1. Field of the Invention
The present invention relates to a plasma display panel, and more particularly, to a plasma display panel having an improved structure so that a light emission brightness and discharge efficiency can be improved.
2. Description of the Related Art
In general, an image is formed in a plasma display panel by generating a glow discharge by applying a predetermined voltage to electrodes in a state where a gas is filled between the electrodes, which are disposed in a sealed space, and exciting a phosphor layer that is formed in a predetermined pattern using ultraviolet rays generated during the glow discharge operation.
Plasma display panels can be classified into a direct current (DC) plasma display panels and alternating current (AC) plasma display panels according to their driving methods. In addition, the plasma display panel can be classified into a two-electrode type or a three-electrode type according to the number of electrodes they include. A DC plasma display panel includes an auxiliary electrode in order to induce an auxiliary discharge, and an AC plasma display panel includes an address electrode for improving address speed by a dividing address discharge and a sustain discharge.

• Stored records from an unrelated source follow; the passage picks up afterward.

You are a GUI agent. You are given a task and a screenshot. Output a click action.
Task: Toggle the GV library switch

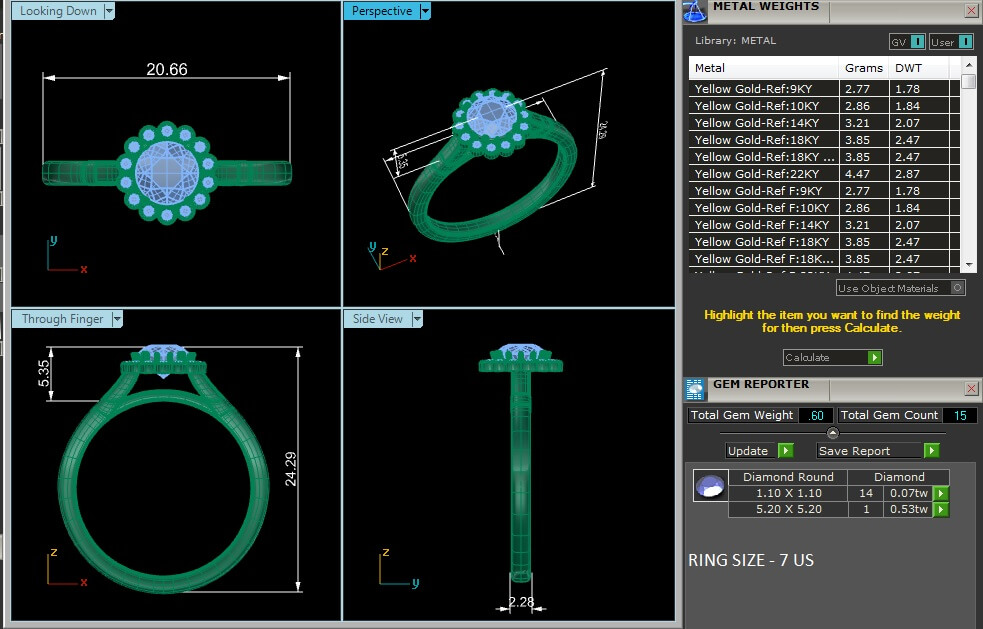click(917, 42)
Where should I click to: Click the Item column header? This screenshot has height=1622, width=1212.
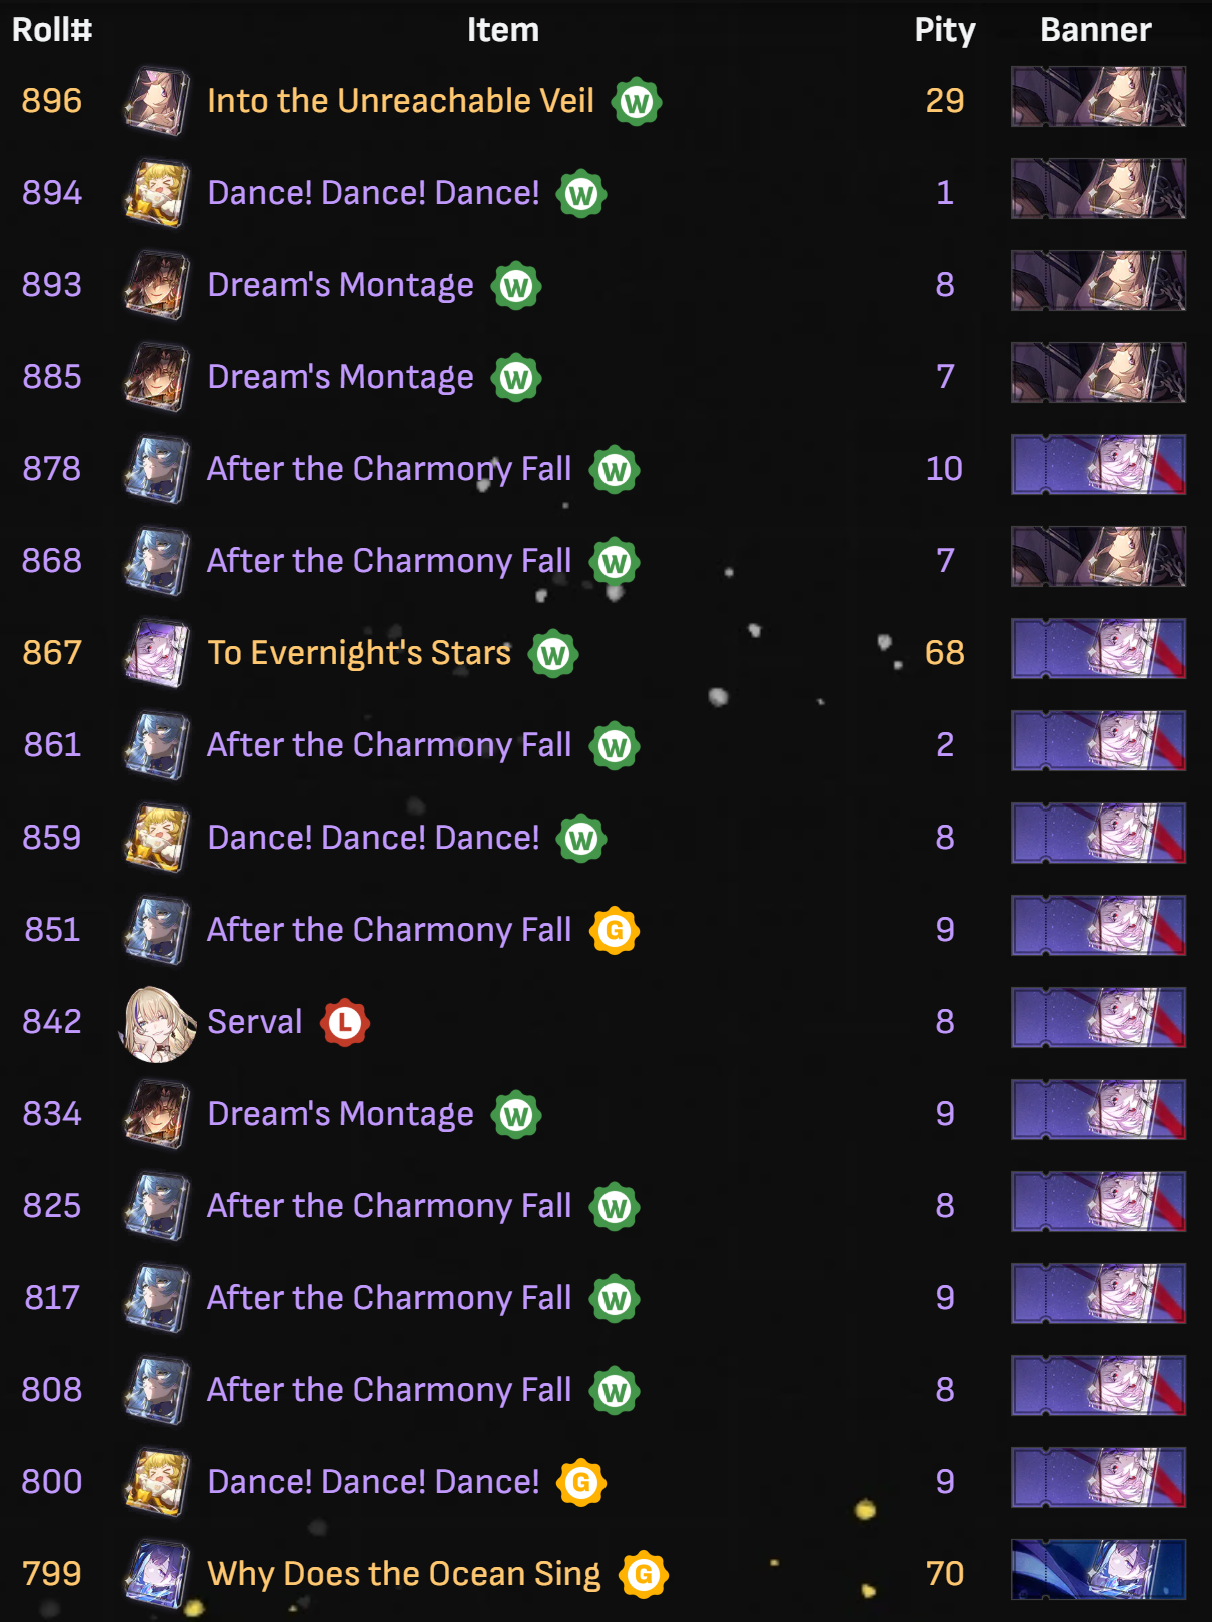click(x=503, y=30)
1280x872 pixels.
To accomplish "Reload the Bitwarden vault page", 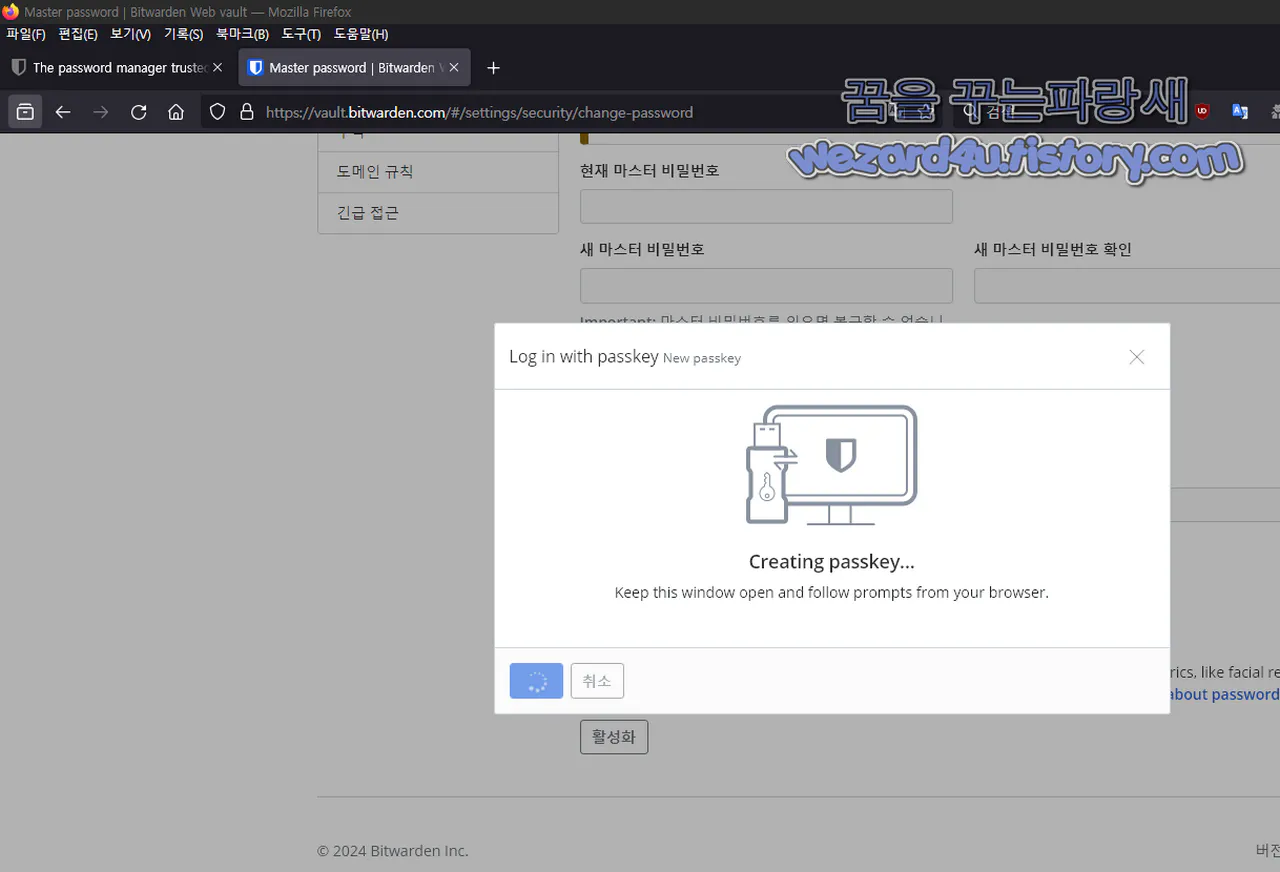I will [139, 112].
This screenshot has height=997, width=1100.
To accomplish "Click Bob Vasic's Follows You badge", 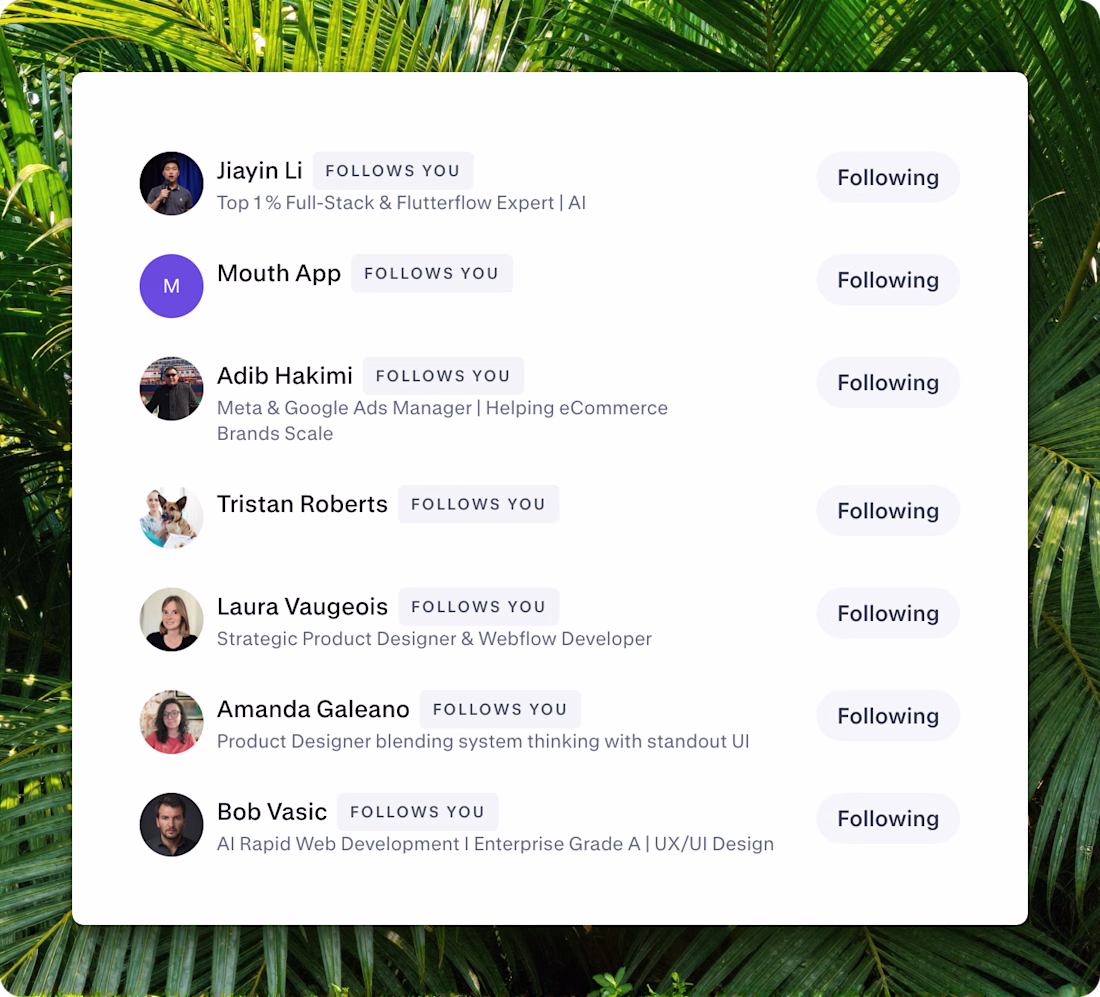I will click(417, 812).
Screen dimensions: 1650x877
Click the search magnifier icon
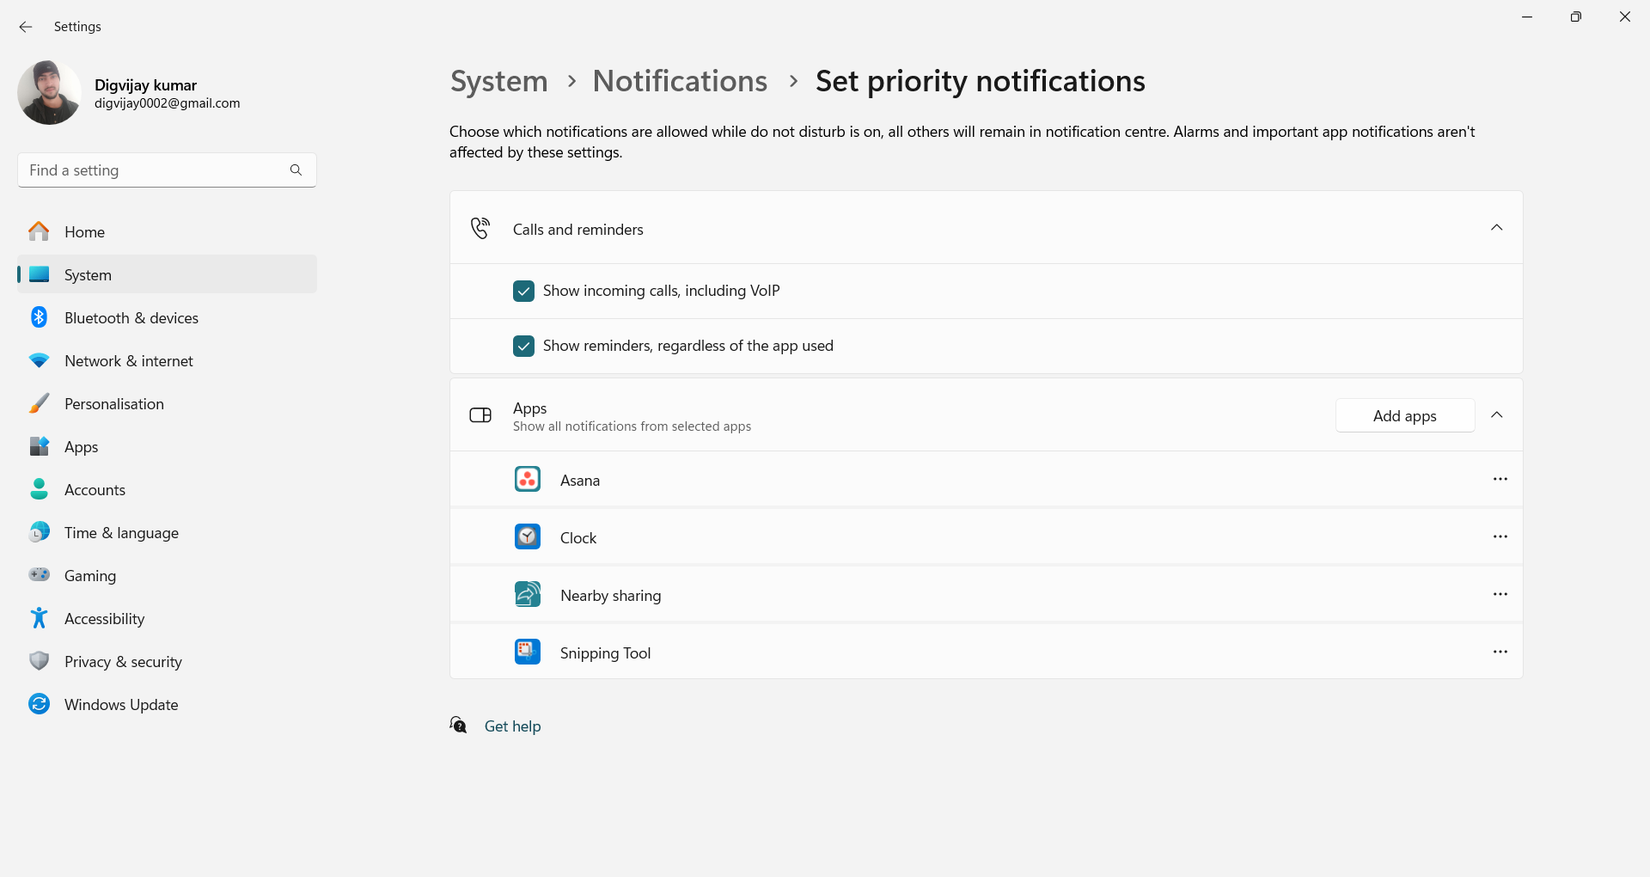(296, 170)
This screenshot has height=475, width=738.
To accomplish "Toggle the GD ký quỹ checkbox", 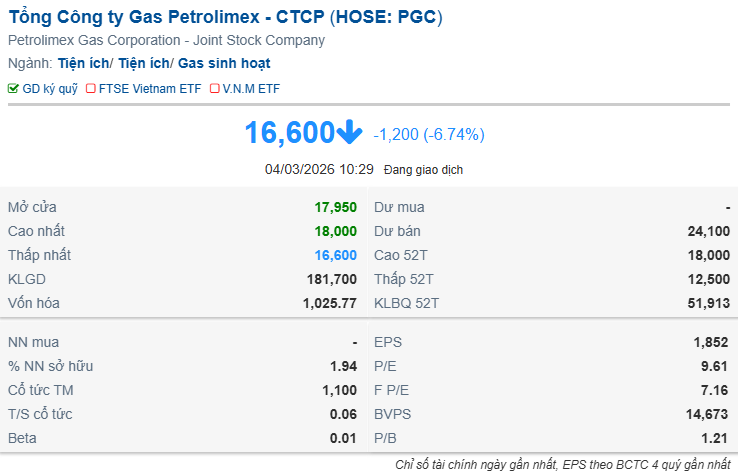I will (x=13, y=89).

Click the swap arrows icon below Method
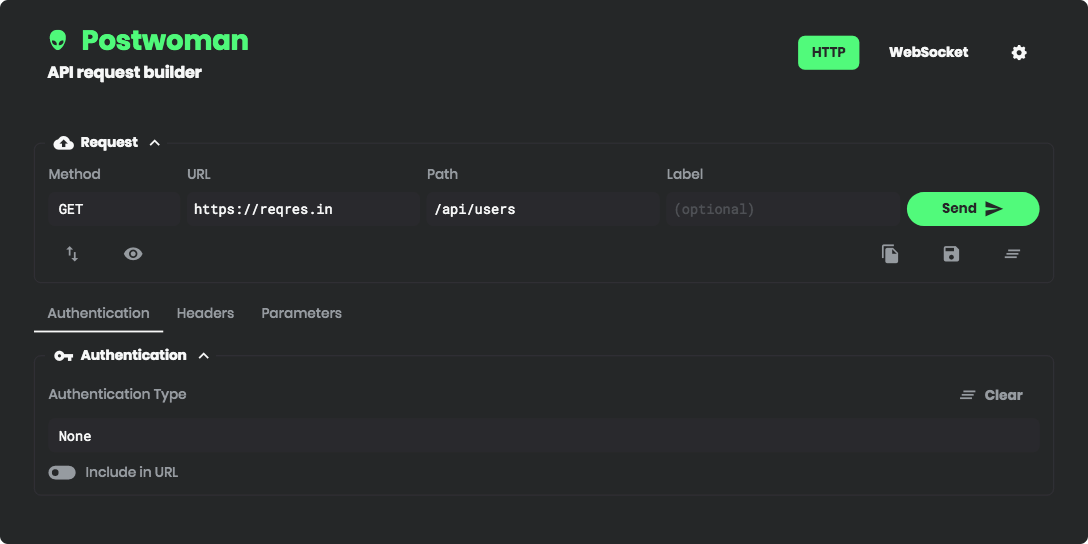click(72, 254)
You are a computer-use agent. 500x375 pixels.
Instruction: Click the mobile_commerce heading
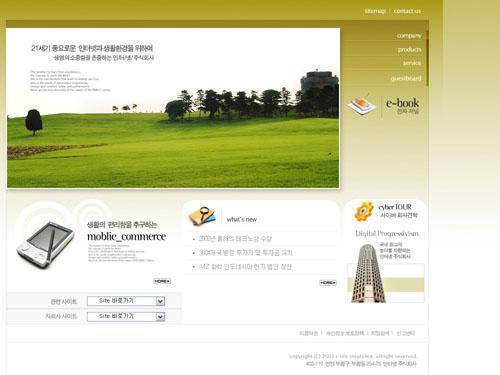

Also, an AC plasma display panel can be classified into an opposing discharge type and a surface discharge type according to the arrangement of the electrodes performing the discharge. The opposing discharge type AC plasma display panel includes two sustain electrodes forming the discharge disposed on two substrates respectively to generate the discharge perpendicularly to the panel, and the surface discharge type includes two sustain electrodes that are disposed on one substrate to generate the discharge on a surface of the substrate.
An AC plasma display panel having a general surface discharge type three-electrode structure is described as follows.
The plasma display panel includes an upper substrate on which an image is displayed, and a lower substrate disposed parallel to the upper substrate.
Pairs of sustain electrodes including common electrodes and scan electrodes are formed on a lower surface of the upper substrate. The common electrode and the scan electrode are separated from each other by a discharge gap (g). The common electrode includes a common transparent electrode and a common bus electrode formed on a lower surface of the common transparent electrode, and the scan electrode includes a scan transparent electrode and a scan bus electrode formed on a lower surface of the scan transparent electrode. The pairs of sustain electrodes are covered by an upper dielectric layer, and a protective layer is formed on a lower surface of the upper dielectric layer.
In addition, the lower substrate faces the upper substrate, and address electrodes are formed on an upper surface of the lower substrate perpendicularly to the sustain electrode pairs. The address electrodes are covered by a lower dielectric layer. Barrier ribs including longitudinal barrier ribs and transverse barrier ribs crossing the longitudinal barrier ribs are formed on the upper surface of the lower dielectric layer to define discharge cells in a matrix form. The barrier ribs are formed such that regions where the sustain electrode pairs and the address electrodes cross each other correspond to the discharge cells. In the discharge cells, red, green, and blue phosphor layers are selectively formed in order to realize colors, and a discharge gas is filled in the discharge cells.
In the plasma display panel having the above structure, the pairs of sustain electrodes can have various structures. The common transparent electrode of the common electrode and the scan transparent electrode of the scan electrode constituting the pair of sustain electrodes are formed as strips, and the common and scan transparent electrodes form the discharge gap (g) in the discharge cell. The discharge between the common and scan transparent electrodes starts at the discharge gap (g), and is diffused to the entire discharge cell.
In order to diffuse the discharge started at the discharge gap (g) into the entire discharge cell efficiently, the initial discharge should occur in wide area. However, when the discharge gap (g) has a predetermined width, the initial discharge occurs locally and the diffusion of discharge cannot be performed sufficiently. When the discharge is generated by applying voltages to the common and scan bus electrodes, a constant electric field is not formed between the common and scan transparent electrodes, and thus, unnecessary portion for the discharge increases in the common and scan transparent electrodes. The unnecessary portion lowers the discharge efficiency in the discharge cell, and blocks a large portion of the discharge cell, thereby lowering emission brightness.